I thought this course had very interesting content (hooray for algorithms!). I enjoyed working through the problems given during tutorials and assignments, which I thought was great practice for the midterm and final exam. Being exposed to different problems and needing to come up with algorithm solutions for them would also help prepare oneself for interviews. ;)

What I find really helpful, to complement pre-readings, is to actually go on YouTube and look up the algorithm in action. Perhaps as a visual learner, this is a useful way to understand the basic idea of what is happening in the algorithm before jumping into the details of it.

As for the course itself, I thought the midterm was fairly easy but the final was difficult. They seemed to be quite generous on the marking for the final, so my mark was higher than expected. For the grading of the final, the markers seemed to be allotting quite a bit of marks on the structure of the proofs, even if you did not get the proof entirely correct. Say, if you proved that a given problem is NP but did not prove that it is in NP-complete (note that NP-complete problems are a subset of NP problems), you would still receive partial marks.

Interestingly for this course, the midterm was 2 hours and the final exam’s individual component was 1.5 hours. For the remaining hour of the final exam, there was a group component. The group component was worth 15% of the final, whereas the individual component was worth 85%. A significant portion of the final exam was to prove NP-complete problems, which is unsurprising since it was the last topic we learned and we spent a considerable amount of time on it. As for the midterm, recurrence relations was probably the most tested topic, followed by greedy algorithms.

So if you see a trend here, it would be that the course mainly tests you on your ability to solve problems rather than how well you know certain algorithms (although you still would know them quite well to answer the other problems on the exams to get a good grade). After all, you could write down the algorithms learned in class on cheat sheets (we were allowed 2 double-sided cheat sheets on both the midterm and the final).

I found that attending tutorials was most helpful in helping me prepare for the exams. Some of the assignment questions were helpful, while others were probably beyond the scope of what could be tested on the exam (but good practice, nonetheless). I would suggest to any student taking this course is to not get too wrapped up in completely understanding a proof that is shown during lecture if the proof is associated with some algorithm you learned. From just my own experience, those types of proofs are not tested on. The types of methods used to formulate those proofs (proof by contradiction, to name just one example), however, are tested on. So the important takeaway is to understand how the algorithm’s efficiency and whatever else was proved, rather than just memorizing the proofs themselves. Because chances are, you may have to prove some aspects of the algorithm on the exam (these were, in my experience, the short-answer problems).
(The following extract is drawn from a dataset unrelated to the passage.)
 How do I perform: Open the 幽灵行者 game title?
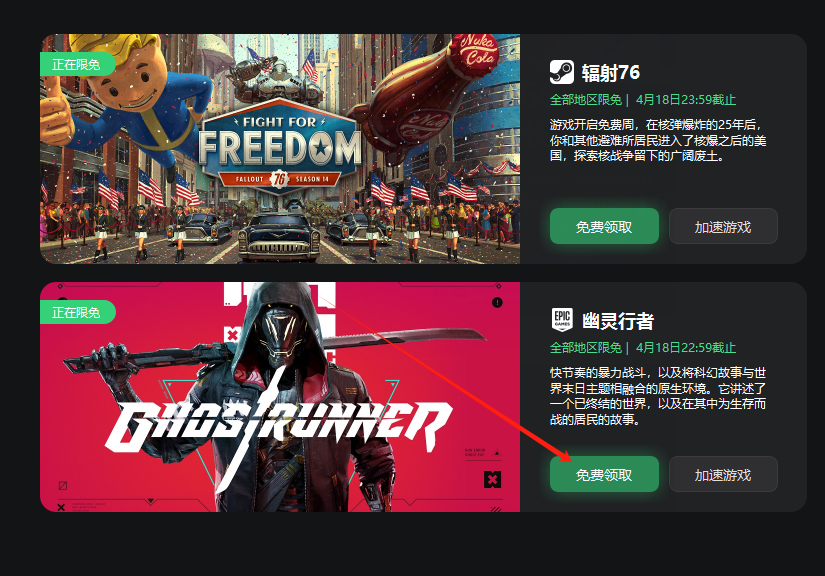click(618, 321)
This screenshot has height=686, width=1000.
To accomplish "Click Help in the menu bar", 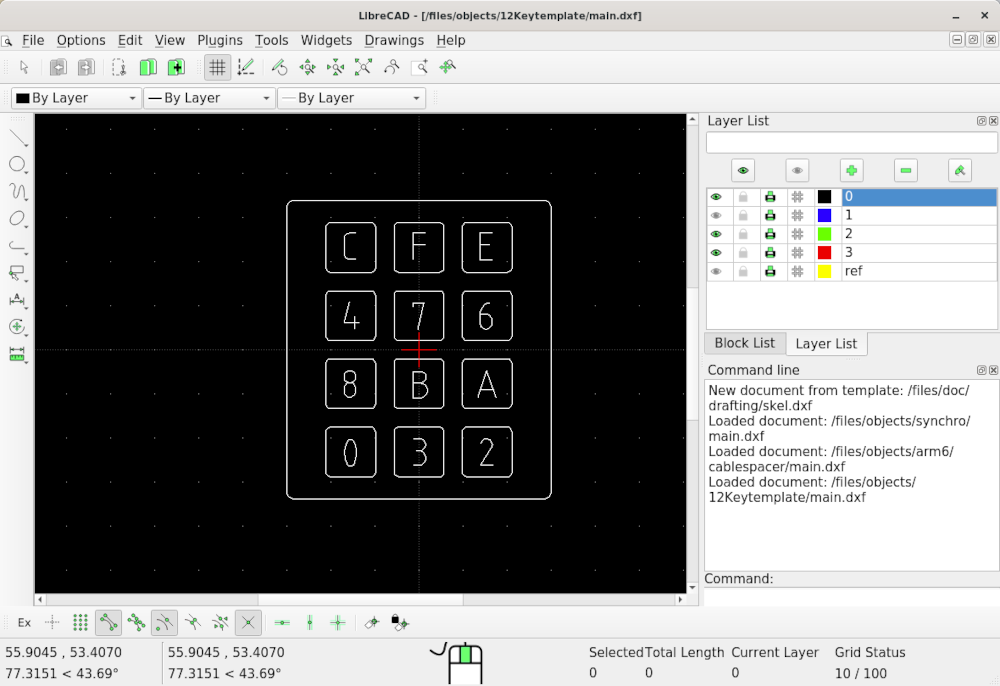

The reason why I say this is because Dr. Tien may sometimes be disorganized and loses his train of thought when going through the proofs that he talks about in class. However, I find that he is helpful if you seek help from him outside of class, perhaps because he had more time to mull over the proofs in his own time. And perhaps, without the pressure of the attention from the entire class. But for the most part, I thought he was a great professor and a funny one too. One of his quotes:

“If you are ever crawling through a desert and find a magical genie in a lamp who grants you three wishes, your first wish should definitely be to get a (low-order) polynomial-time algorithm for solving 3-SAT." - G. Tien

(Just to clarify, this would allow you to formulate your proof that P = NP)